Orb2069's link, in the proper place http://iq.org/~proff/rubberhose.org/
"Rubberhose transparently and deniably encrypts disk data, minimising the effectiveness of warrants, coersive interrogations and other compulsive mechanims, such as U.K RIP legislation . . ." [bristolz, Mar 19 2002, last modified Oct 04 2004]


       can you get an anonymous safe-deposit box? How about a bus station locker? File the box number off the key and the contents remain unconnected with the owner, if not actually destroyed.
djymm, Apr 07 2001

       I've wondered how to get my computer to erase everything personal if, say, I don't log on for three days..... could be a problem if a horse cracked me on the head and I was in a coma for a week and then woke up. Still, I'd like my diaries to self-destruct if and when I do meet the end.
Susen, Apr 07 2001

       I can't remember which show, Saturday Night Live or something, but they ran a skit for a company that does that same thing when you die. Plus they'd leave a bible and some other stuff around.
AfroAssault, Apr 07 2001

       Why not make these things digital (IE: scan them, OCR them, whatever have you), then just encrypt them with something secure?

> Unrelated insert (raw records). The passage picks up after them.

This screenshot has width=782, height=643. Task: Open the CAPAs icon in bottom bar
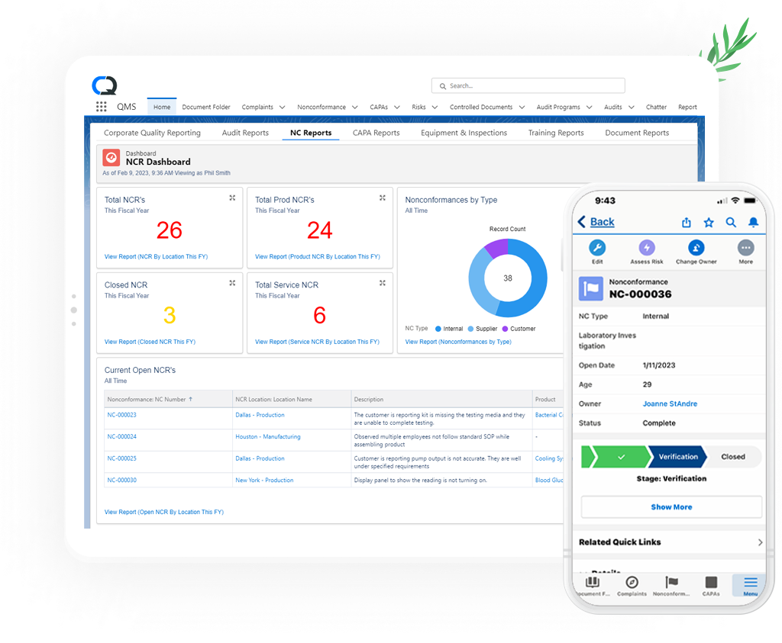[710, 584]
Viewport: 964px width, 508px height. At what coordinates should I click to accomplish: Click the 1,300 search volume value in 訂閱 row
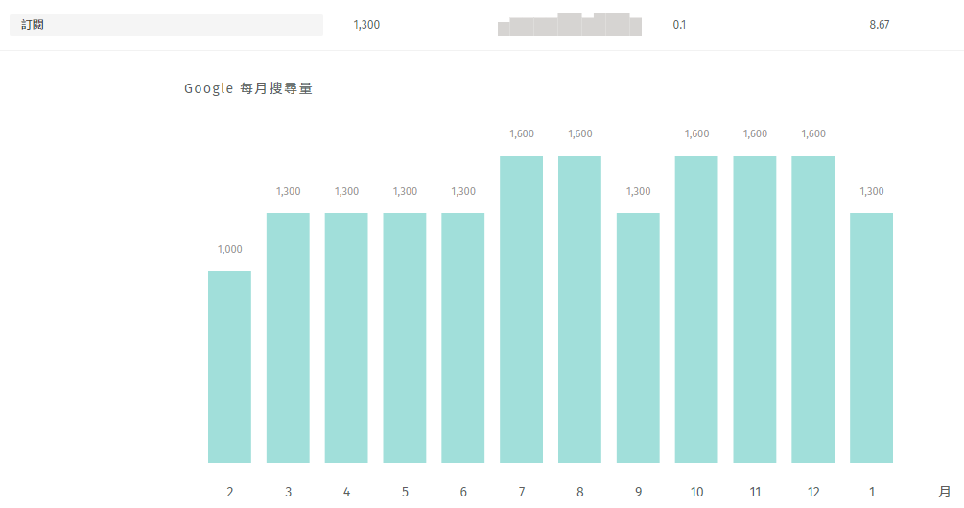tap(366, 25)
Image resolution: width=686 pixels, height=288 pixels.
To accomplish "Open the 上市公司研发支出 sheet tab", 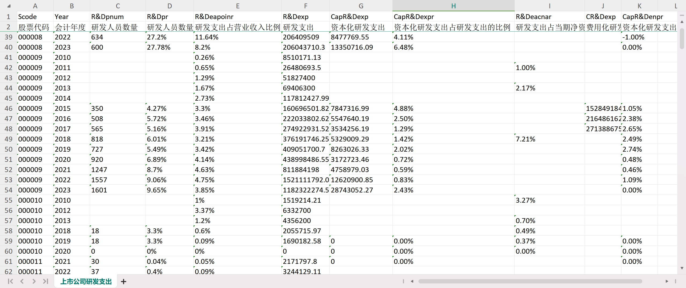I will pyautogui.click(x=86, y=282).
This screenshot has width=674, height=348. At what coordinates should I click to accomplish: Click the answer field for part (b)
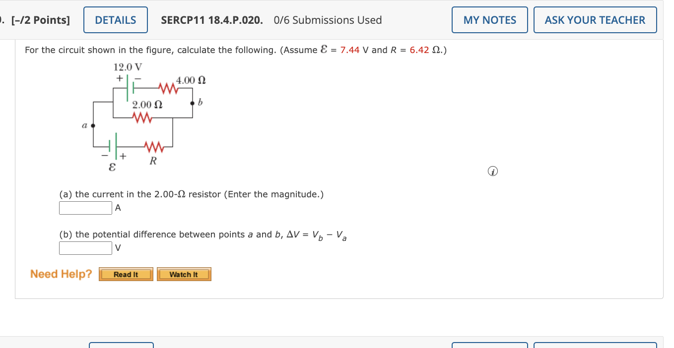pyautogui.click(x=85, y=247)
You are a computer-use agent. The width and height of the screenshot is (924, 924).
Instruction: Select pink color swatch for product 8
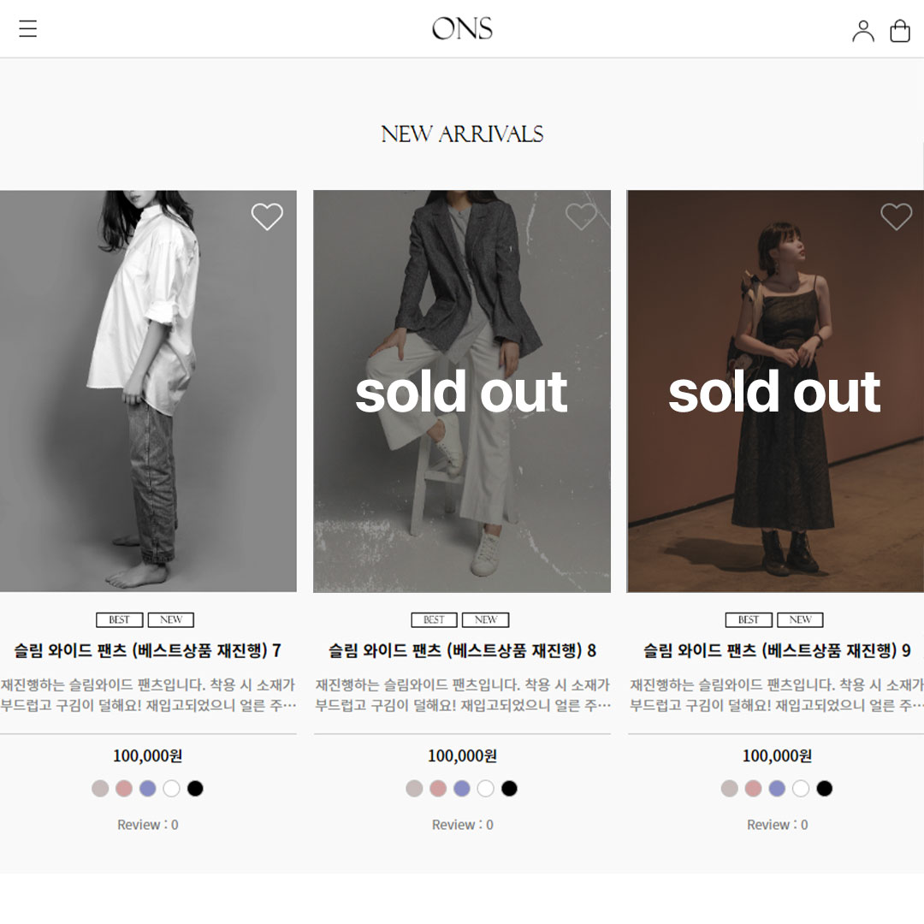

You might want to even go the ultra-paranoid route and use something like Rubberhose... [admin: URL moved to 'links.' --bristolz] As far as mailing objects upon your death, isen't that sort of thing what wills and lawyers are for?
Orb2069, Mar 19 2002

       You can have a lawyer do the destruct-o-chron part, too. A crappy lawyer, for a small one-time fee.
yabba do yabba dabba, Mar 17 2004

       I wouldn't want to encourage this. I think too much stuff is being destroyed already. The stuff that YOU consider too personal or embarrassing is just what future scholars might want to know about.   

       Sir Richard Francis Burton's wife Isabel burned many of his unpublished manuscripts after his death (because they were too erotic), and her action was much condemned by his fans. Mark Twain left manuscripts that his family would not allow to be published until many years after his death (because they satirized Christian beliefs); some of these became "Letters from the Earth" in 1962. Thank goodness they weren't destroyed.
Jim Bob of Merriam Park, Jul 02 2009

       Luckily Kafka didn't have one of these.